Additionally, Eric Schmidt (CEO of Google) claims that there is over five million terabytes of data on the Internet, of which Google indexes roughly 200 terabytes. That’s about .004%!

The estimate for the number of websites on the Internet is 155 million. It’s tough to decide on this number as each person’s social profile page is part of a larger domain but might be considered singular and other caveats like that.

There’s far too much information to digest. For the professional customer, it’s difficult to find information that improves performance. If a company can offer intelligent information to professionals, the revenue potential is quite large. If we look at two companies that provide intelligent information to businesses, we can analyze different revenue models. For this exercise, let’s consider Bloomberg and Thomson Reuters.

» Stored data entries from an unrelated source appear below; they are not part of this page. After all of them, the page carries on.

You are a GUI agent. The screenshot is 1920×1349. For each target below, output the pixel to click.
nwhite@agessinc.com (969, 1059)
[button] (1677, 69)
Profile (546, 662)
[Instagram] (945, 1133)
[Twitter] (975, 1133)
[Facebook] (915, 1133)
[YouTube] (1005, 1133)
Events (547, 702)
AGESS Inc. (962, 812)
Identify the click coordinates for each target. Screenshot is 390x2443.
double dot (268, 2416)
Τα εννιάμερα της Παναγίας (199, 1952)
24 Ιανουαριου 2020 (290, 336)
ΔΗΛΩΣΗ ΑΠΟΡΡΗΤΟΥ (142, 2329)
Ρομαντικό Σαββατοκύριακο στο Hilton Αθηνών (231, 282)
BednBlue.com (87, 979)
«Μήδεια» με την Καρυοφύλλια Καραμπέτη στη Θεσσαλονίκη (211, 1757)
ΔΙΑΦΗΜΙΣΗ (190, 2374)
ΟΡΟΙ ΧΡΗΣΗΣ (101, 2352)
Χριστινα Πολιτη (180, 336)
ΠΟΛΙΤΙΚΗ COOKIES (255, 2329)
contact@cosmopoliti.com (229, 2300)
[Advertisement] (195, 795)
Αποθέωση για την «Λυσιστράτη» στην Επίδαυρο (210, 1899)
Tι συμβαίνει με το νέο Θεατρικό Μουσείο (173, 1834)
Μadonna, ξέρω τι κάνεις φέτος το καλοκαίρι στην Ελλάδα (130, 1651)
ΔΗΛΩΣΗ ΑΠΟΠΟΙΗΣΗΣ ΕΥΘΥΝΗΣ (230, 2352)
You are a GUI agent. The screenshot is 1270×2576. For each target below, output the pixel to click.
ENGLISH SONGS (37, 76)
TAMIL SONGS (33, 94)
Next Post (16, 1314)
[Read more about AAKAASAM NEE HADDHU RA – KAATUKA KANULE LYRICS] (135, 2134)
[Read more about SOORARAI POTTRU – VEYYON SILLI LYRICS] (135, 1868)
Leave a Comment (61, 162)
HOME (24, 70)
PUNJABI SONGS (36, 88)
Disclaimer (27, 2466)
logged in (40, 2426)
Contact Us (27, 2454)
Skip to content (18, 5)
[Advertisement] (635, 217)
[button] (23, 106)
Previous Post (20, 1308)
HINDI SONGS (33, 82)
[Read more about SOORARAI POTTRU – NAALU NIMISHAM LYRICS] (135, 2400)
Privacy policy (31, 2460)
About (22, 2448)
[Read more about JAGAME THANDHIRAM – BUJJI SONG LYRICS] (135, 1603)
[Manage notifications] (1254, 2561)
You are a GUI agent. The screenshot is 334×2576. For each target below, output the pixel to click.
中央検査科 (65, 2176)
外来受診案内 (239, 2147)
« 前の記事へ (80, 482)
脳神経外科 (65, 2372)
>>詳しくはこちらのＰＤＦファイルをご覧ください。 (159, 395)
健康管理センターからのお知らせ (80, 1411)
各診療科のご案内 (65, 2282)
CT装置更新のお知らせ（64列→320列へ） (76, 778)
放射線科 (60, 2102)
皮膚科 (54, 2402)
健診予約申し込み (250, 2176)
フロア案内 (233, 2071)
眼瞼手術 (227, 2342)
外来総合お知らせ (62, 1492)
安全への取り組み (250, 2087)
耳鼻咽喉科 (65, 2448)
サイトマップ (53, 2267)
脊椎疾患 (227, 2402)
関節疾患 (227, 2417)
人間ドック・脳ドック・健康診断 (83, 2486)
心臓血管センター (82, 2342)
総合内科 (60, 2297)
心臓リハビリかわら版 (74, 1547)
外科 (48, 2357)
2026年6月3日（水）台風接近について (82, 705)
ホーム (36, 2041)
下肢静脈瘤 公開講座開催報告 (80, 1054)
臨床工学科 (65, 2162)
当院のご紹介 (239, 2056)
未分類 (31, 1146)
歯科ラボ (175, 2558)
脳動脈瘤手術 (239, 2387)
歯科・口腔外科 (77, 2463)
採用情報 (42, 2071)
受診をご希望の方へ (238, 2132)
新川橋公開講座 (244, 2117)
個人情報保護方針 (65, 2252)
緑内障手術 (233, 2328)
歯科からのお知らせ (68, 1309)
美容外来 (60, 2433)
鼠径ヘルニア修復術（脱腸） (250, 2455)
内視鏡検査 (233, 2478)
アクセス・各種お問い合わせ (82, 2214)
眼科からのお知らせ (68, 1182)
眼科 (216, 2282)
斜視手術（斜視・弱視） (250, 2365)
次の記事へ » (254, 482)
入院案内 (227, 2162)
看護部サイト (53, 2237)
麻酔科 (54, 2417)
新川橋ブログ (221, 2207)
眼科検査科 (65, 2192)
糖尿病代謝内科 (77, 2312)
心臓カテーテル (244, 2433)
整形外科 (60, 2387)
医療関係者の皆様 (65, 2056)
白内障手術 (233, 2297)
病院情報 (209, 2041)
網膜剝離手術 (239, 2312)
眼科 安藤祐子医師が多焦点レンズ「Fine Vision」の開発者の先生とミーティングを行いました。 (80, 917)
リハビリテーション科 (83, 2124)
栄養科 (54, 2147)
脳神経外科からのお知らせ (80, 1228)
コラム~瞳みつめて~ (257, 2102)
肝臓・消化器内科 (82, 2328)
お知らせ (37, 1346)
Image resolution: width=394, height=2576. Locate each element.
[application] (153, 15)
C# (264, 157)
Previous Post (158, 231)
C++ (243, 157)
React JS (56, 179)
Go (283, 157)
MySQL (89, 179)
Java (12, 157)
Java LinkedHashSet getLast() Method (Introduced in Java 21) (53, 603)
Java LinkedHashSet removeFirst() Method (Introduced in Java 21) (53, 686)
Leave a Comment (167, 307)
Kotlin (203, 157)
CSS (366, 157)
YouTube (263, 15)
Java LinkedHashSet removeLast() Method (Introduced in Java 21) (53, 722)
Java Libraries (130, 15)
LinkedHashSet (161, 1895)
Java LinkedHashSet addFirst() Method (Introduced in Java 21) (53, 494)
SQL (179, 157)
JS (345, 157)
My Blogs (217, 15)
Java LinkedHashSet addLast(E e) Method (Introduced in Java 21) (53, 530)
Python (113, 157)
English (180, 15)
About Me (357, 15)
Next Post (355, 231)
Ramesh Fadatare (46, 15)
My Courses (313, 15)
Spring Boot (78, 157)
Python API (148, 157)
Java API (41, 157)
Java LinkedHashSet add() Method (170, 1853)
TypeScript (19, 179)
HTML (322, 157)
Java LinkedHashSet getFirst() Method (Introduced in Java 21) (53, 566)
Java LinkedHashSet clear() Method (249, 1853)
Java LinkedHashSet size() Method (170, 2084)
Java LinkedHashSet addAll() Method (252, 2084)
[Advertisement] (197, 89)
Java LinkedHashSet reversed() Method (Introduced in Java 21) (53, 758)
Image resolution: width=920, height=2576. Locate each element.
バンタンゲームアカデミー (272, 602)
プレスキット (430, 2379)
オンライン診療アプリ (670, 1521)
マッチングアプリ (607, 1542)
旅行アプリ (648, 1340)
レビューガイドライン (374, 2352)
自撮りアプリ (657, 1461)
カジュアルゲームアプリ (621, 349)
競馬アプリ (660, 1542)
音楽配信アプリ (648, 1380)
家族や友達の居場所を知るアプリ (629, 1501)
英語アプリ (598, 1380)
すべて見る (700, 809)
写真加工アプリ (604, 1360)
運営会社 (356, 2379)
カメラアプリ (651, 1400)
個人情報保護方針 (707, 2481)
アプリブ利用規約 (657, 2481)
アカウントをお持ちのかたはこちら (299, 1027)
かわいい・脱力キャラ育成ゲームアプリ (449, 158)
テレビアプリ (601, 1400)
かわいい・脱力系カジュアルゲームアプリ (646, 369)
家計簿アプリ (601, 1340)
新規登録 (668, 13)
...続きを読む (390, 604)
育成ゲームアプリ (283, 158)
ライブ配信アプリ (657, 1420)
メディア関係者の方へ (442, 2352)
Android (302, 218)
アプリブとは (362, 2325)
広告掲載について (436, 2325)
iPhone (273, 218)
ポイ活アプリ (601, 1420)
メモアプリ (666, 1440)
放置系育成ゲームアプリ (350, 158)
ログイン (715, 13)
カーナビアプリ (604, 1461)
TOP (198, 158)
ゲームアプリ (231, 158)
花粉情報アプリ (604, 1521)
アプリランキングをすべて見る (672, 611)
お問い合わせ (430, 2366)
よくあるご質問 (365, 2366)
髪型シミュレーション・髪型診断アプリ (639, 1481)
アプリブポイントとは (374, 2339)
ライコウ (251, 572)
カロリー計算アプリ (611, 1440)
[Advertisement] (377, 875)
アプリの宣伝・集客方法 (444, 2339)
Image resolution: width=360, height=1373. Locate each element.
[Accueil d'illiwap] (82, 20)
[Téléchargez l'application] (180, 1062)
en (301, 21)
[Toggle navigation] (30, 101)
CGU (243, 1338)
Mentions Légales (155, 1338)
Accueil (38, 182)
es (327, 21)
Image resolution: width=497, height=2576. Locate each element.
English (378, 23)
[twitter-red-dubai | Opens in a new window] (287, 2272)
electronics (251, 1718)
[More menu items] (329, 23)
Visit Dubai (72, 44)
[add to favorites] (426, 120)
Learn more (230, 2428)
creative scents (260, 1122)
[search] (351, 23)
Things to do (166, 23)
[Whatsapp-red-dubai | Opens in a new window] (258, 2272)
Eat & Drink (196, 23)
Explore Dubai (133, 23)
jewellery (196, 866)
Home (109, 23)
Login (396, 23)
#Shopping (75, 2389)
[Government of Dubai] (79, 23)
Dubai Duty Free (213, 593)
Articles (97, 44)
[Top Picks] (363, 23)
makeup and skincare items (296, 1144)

According to Alexa.com, Bloomberg has a traffic rank of 264 in the United States with over 36,000 sites linking to its service while Thomson Reuters has a traffic rank of 7,960 in the United States with roughly 1,7500 sites linking to its service.

It looks like Bloomberg is well ahead. However, as I considered the homepage strategy, the two companies varied drastically. Bloomberg offers a prominent search box for professionals to easily look up equities and bonds on the market. It’s provided for free and supported by advertising. This is the “freemium” revenue model with additional subscription services for higher-value information. Thomson Reuters doesn’t offer free information above the fold of the homepage and relies almost exclusively on its subscription revenue model.

Shifting to revenue, Bloomberg generated $5.4 billion annual revenue and Thomson Reuters generated $11 billion.

Since both companies specialize in offering intelligent information in a digital form, it looks like the future isn’t shifting to “freemium.” Bloomberg’s significant advantage in traffic doesn’t translate to a revenue advantage. Most likely, many professionals and consumers visit Bloomberg for its free financial tools, but may not click on ads or subscribe to additional for-pay services. Conversely, Thomson Reuters hosts its online financial tools behind a “pay wall” and continues to perform well.

While this is a drastic simplification of the products and services offered by each company, I believe a strong conclusion is that companies that can provide credible and useful online content do not need to shift to the lowest common denominator of free ad-supported content.